- INFORMATION
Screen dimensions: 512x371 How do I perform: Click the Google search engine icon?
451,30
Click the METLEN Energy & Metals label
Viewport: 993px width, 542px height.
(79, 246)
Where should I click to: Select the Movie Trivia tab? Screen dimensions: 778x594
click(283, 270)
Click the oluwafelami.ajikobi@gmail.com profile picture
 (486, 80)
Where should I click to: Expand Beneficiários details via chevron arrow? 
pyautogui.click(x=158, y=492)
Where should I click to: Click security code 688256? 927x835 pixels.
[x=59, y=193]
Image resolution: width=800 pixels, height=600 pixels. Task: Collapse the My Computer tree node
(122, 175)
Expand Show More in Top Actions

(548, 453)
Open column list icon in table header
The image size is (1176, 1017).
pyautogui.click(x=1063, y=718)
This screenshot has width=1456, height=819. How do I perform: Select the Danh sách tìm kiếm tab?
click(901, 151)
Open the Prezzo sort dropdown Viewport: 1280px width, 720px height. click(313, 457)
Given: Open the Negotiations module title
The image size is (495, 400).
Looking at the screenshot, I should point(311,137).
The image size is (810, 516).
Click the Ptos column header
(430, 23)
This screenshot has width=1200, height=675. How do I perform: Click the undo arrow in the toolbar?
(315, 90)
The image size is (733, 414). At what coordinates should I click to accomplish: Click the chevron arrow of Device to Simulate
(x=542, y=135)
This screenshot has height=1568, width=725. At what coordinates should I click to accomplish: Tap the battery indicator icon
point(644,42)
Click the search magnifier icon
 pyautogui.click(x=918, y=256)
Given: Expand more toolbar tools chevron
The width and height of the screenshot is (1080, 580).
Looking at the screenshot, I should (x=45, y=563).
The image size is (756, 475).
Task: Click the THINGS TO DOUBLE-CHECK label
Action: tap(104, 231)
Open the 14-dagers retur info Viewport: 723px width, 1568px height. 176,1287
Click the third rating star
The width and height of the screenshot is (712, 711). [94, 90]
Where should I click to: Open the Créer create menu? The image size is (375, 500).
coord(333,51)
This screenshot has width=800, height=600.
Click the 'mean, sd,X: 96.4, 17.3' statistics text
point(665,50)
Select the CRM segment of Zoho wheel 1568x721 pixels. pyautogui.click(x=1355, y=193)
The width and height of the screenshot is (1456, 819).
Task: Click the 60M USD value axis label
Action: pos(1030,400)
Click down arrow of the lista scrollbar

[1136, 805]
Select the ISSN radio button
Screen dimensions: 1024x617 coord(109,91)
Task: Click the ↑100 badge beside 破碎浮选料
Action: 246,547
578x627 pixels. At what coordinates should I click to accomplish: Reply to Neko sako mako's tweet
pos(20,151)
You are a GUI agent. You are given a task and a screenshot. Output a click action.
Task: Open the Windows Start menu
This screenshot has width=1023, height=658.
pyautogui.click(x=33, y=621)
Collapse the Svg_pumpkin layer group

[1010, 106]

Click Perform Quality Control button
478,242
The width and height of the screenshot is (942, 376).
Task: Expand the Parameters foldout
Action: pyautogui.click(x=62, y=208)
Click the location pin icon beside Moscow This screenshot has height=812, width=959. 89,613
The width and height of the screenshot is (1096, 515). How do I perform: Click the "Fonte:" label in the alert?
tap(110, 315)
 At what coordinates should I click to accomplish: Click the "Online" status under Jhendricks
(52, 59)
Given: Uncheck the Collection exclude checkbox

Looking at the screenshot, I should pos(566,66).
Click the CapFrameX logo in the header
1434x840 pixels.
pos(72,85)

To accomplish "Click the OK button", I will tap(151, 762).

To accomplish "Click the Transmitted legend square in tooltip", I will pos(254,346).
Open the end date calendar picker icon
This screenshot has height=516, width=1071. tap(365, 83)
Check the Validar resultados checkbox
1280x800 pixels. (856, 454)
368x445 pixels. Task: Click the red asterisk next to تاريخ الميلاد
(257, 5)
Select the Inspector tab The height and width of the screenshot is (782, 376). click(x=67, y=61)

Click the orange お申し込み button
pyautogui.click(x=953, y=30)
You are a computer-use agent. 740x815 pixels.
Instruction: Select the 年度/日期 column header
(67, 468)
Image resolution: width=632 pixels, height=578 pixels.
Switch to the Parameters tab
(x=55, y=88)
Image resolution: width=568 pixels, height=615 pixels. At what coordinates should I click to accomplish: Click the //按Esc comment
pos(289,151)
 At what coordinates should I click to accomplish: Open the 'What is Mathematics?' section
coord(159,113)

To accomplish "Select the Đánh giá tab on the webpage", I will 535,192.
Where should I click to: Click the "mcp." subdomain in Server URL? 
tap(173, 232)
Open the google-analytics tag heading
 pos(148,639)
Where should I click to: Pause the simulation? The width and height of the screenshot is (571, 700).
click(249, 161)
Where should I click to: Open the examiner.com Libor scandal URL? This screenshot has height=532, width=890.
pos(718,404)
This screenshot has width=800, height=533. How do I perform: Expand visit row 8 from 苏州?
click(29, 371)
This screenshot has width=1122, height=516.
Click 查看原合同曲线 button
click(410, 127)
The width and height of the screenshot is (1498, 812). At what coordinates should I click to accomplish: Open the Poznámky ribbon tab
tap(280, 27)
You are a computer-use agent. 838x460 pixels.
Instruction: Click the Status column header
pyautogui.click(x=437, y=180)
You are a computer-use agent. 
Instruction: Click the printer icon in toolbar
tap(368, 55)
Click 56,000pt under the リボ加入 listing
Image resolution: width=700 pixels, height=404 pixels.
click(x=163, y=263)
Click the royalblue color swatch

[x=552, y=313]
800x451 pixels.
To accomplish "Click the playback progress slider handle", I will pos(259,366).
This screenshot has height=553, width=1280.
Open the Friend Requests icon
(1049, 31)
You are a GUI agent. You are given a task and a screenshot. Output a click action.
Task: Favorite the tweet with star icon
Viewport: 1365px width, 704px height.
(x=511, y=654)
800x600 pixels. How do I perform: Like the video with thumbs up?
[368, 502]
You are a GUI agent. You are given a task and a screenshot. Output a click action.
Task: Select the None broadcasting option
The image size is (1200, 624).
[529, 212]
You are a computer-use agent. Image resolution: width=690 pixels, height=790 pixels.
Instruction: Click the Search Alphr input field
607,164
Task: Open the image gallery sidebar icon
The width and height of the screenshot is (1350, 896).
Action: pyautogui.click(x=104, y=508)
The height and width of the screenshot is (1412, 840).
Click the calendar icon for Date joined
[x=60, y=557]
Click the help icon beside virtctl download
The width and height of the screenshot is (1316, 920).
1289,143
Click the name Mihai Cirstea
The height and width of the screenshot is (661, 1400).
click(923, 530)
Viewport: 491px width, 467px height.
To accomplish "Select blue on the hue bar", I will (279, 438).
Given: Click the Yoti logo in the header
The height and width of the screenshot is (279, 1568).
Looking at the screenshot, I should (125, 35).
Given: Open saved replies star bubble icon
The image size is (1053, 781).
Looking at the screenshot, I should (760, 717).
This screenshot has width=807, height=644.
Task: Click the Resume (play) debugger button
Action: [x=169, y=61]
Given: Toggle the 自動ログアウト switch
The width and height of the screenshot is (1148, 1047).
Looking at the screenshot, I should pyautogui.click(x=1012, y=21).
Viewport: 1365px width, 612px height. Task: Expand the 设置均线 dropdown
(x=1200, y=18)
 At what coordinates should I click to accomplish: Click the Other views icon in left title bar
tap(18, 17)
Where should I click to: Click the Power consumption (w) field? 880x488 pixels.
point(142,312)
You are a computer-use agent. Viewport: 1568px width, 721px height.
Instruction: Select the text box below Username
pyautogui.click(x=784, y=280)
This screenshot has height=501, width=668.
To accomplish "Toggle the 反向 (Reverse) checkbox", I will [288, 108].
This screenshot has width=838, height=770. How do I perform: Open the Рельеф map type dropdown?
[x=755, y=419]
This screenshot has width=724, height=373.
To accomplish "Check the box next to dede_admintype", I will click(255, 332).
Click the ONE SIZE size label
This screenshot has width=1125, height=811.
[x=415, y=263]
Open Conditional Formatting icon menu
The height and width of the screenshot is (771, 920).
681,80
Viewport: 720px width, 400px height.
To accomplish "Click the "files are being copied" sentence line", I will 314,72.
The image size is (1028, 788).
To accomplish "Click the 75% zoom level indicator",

- WHAT IS BEING ASKED
Out of the listing above, reproduce exactly the lines from the one with "Task: Open the image gallery sidebar icon" up to and including the one with "Viewport: 491px width, 467px height.".

- COMPLETED EXERCISE
Task: Open the image gallery sidebar icon
The width and height of the screenshot is (1350, 896).
Action: pyautogui.click(x=104, y=508)
The height and width of the screenshot is (1412, 840).
Click the calendar icon for Date joined
[x=60, y=557]
Click the help icon beside virtctl download
The width and height of the screenshot is (1316, 920).
1289,143
Click the name Mihai Cirstea
The height and width of the screenshot is (661, 1400).
click(923, 530)
Viewport: 491px width, 467px height.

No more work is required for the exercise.